→ THE PROBLEM:
Rewrite the listing lines from the one holding "Viewport: 742px width, 891px height." through the one holding "I will 68,407.", inclusive, changing "gauge" to "meter" and leaving everything else as it is.

→ PROVIDED RECORDS:
---

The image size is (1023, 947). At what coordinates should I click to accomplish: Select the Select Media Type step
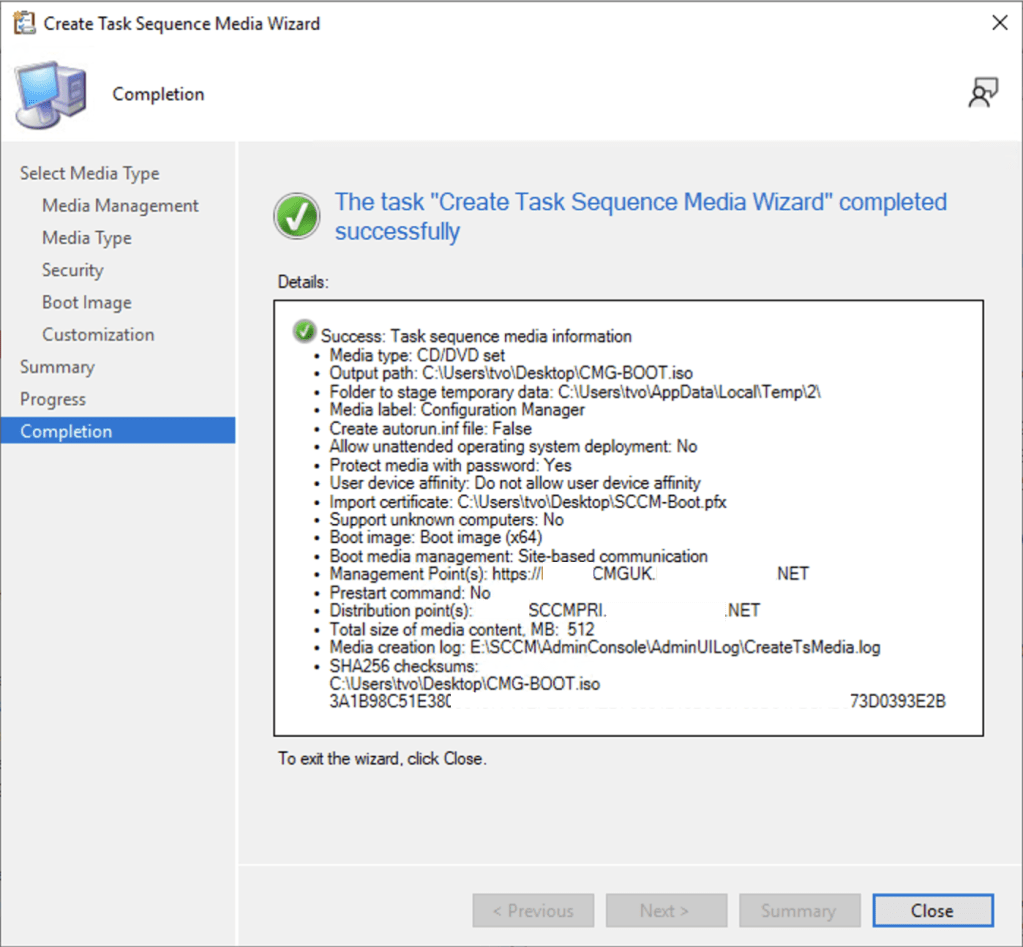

---

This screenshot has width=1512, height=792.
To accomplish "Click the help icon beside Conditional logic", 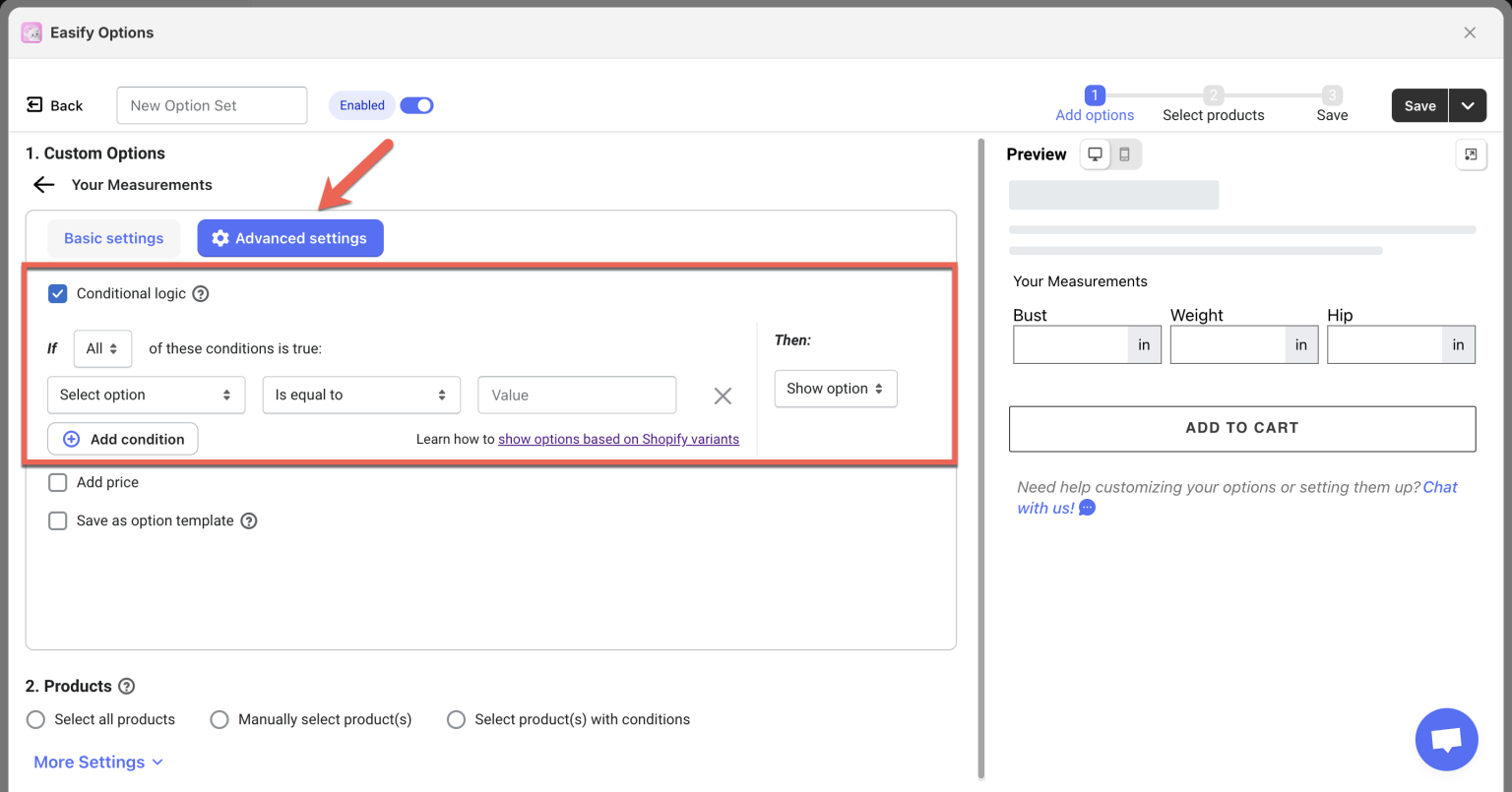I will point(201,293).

---

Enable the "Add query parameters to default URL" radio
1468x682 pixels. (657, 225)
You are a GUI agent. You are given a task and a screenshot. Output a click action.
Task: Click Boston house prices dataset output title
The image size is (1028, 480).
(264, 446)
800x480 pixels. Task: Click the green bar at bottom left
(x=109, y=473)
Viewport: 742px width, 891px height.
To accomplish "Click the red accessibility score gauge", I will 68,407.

---

→ WRITTEN ANSWER:
Viewport: 742px width, 891px height.
To accomplish "Click the red accessibility score meter", I will 68,407.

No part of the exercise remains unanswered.